Neoliberismo e mercati finanziari: la crisi dei subprime

Lehman Brothers subprime crisis

Guido Gallico – Milano

Tra il 2007 e il 2009 l’economia mondiale è stata scossa da una delle peggiori crisi finanziarie dell’epoca contemporanea: la crisi dei mutui subprime. Si è assistito in un primo momento allo scoppio di una bolla speculativa limitata al mercato ipotecario statunitense, presto degenerata in una recessione mondiale di un’intensità inedita dall’inizio degli anni Trenta.

Le origini della crisi dei subprime vanno ricercate nella rivoluzione neoliberista iniziata dall’insediamento dei governi Thatcher (UK, 1979) e Reagan (USA, 1981). Il neoliberismo consiste in una visione di politica economica orientata all’assenza di regolamentazione e di intervento pubblico nelle dinamiche di mercato: le tendenze di quest’ultimo vengono quindi determinate esclusivamente dalle interazioni tra domanda ed offerta.

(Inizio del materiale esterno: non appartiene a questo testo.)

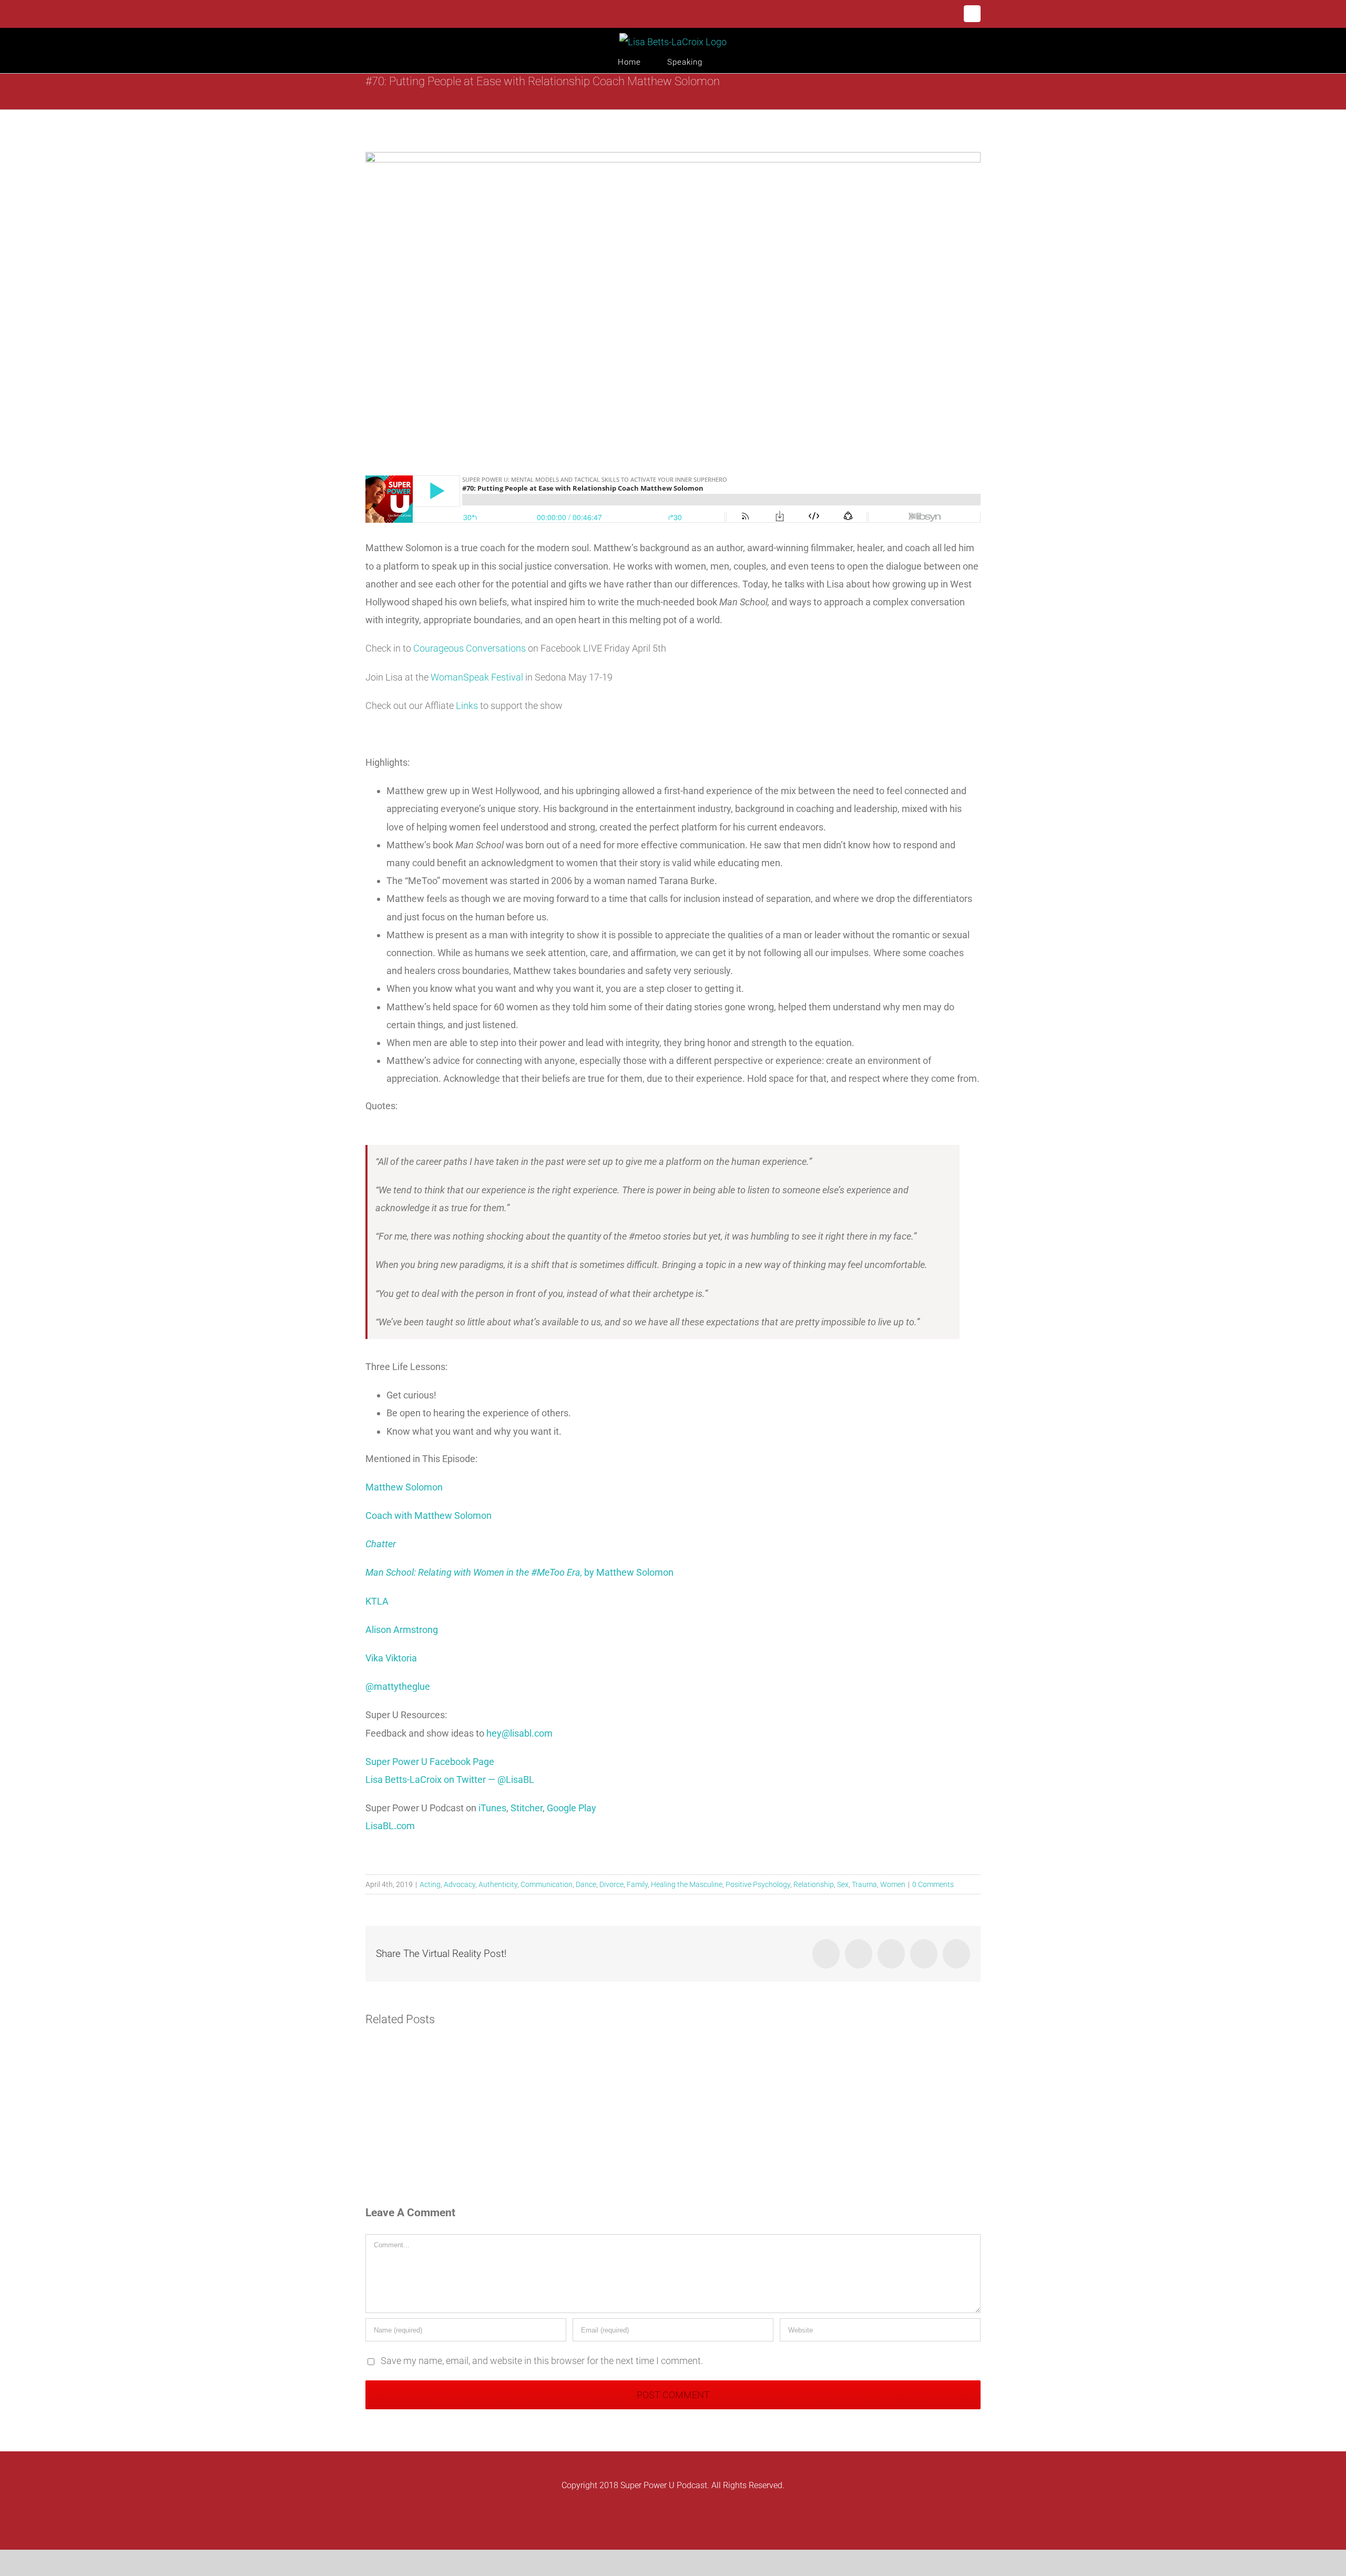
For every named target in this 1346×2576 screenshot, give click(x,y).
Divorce (611, 1884)
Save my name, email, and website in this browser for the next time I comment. (542, 2360)
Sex (843, 1884)
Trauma (864, 1884)
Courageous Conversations (469, 648)
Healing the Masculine (686, 1884)
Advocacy (459, 1884)
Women (892, 1884)
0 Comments (933, 1884)
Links (466, 705)
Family (637, 1884)
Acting (430, 1884)
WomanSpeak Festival (477, 677)
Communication (547, 1884)
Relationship (813, 1884)
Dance (586, 1884)
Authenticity (497, 1884)
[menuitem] (642, 62)
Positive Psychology (758, 1884)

La crisi dei subprime è scaturita da una bolla immobiliare strettamente legata alla bolla del credito, combinazione letale che colpisce il sistema bancario prima e l’intera economia poi.

Per comprendere i meccanismi che hanno prodotto questa duplice bolla occorre esaminare la situazione del mercato immobiliare tra il 1997 e il 2007, contingenza eccezionale vista l’ampiezza dei rialzi di prezzo e il grande numero di paesi in cui tali rialzi si sono manifestati.

Perché non ha funzionato l’autoregolamentazione concorrenziale invocata dalla teoria neoliberista? Per trovare risposta bisogna innanzitutto considerare le peculiarità degli immobili: non sono un bene ordinario, ricercato solo per l’utilità intrinseca, ma sono desiderati anche per il loro rendimento alla stregua di un’attività finanziaria.

Nel decennio considerato i rialzi dei prezzi, per costanza e intensità, hanno reso i beni immobili un investimento estremamente redditizio.

Il rialzo dei prezzi ha stimolato l’apparizione di nuovi acquirenti invece di scoraggiare la domanda, cosa che ha rafforzato molto l’andamento rialzista: questo meccanismo è all’origine delle bolle speculative.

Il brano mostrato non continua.